ARITHMETIC INSTRUCTIONS
-----------------------
        Skilled use of these will require further reading, but I will
        introduce them.  ADD can be used to add one register to 
        another or to a memory location, or to add a number to a 
        register or memory location.  ADC (add with carry) has the 
        same forms, as does SUB (subtract), SBB (subtract with borrow),
        and CMP (compare).  You can work with either 8-bit or 16-bit
        quantities.  For example, { ADD BL,CH } adds CH to BL, leaving 
        the result in BL, while { SUB SI,1234 } subtracts the number 
        1234 from SI, leaving the result in SI.  The destination for 
        the result can be any register or memory location.  This makes 
        the 8088 considerably more powerful than previous 
        microprocessors such as the Z80.  

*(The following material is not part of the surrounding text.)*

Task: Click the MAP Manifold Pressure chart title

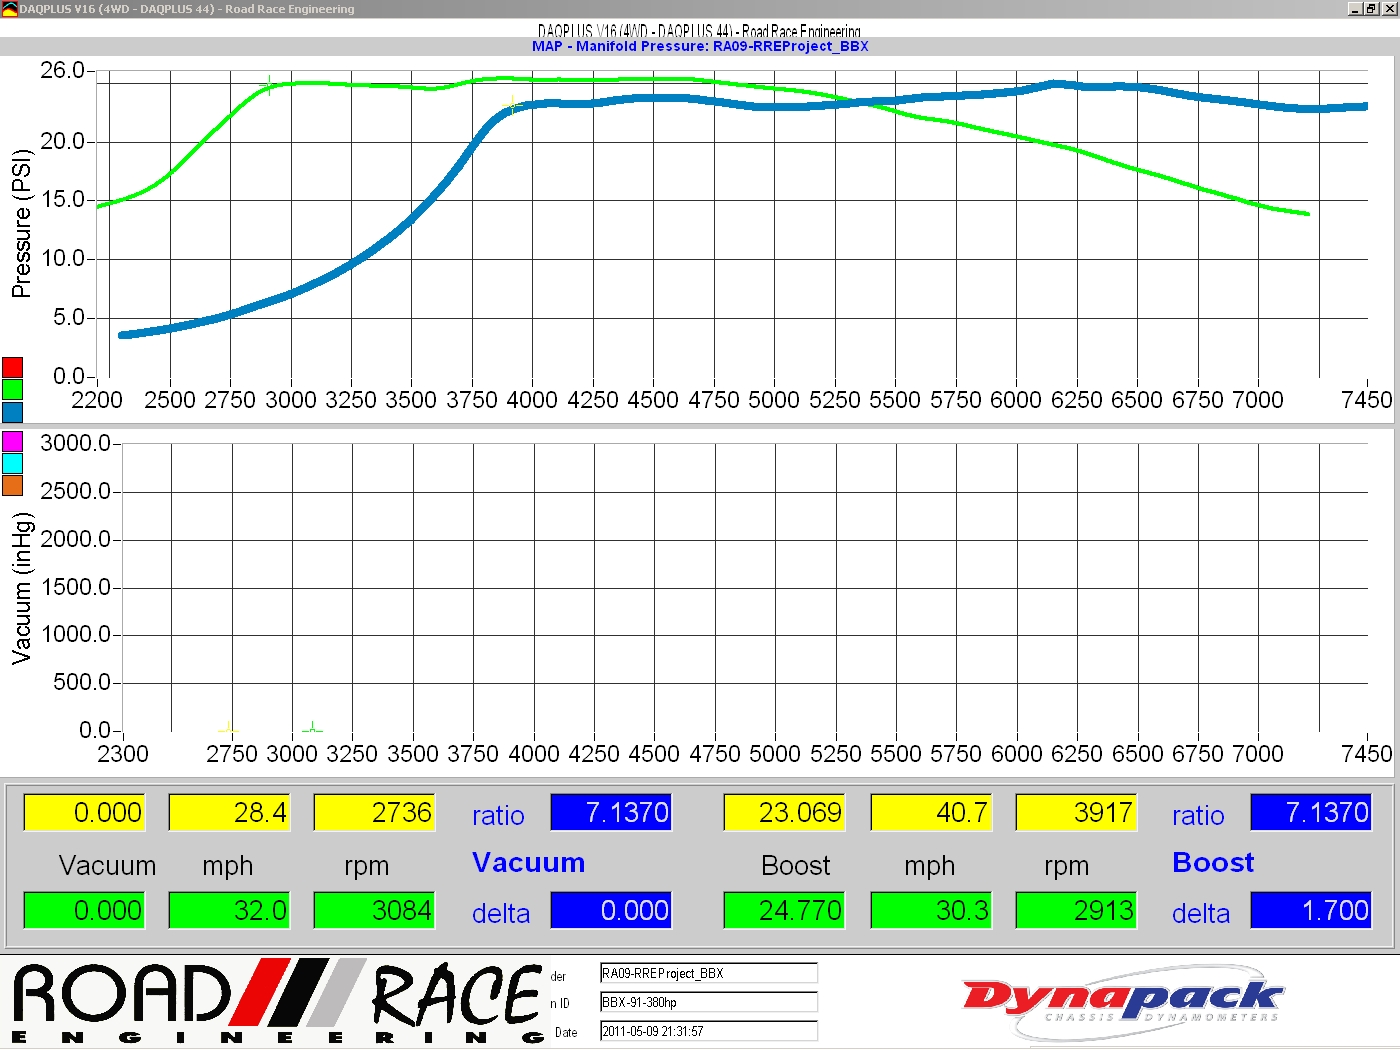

        Since the operand lengths are fixed at 8 or 16 bits, the 
        result of an ADD, for instance, can exceed the capacity of
        the register or memory location.  For example, if AX=F910h,
        and you perform { ADD AX,800h }, the sum 10110h is too large
        to fit in AX.  In this case, the carry flag will be set, and
        only the least significant 16 bits (0110h) will be left in AX.
        You must decide what you want to do in a case like this.  If
        the numbers being added are being interpreted as signed binary
        numbers, you have to be even more careful since the sum of two
        positve 16-bit numbers that exceeds 7FFFh will be incorrect.
        
        Similar care must be used with subtraction.  In short, you 
        must either know in advance that only an appropriate range of
        numbers will be encountered, or make explicit tests for wrong
        results.  For unsigned numbers you can do this by checking the
        carry flag (use JC to jump to an error-handling routine).  For
        signed numbers, use JO (jump if overflow) or use INTO 
        (interrupt if overflow).  With INTO you don't need a separate
        error-handling routine for every program.  You can have a 
        single overflow handler that stays memory resident.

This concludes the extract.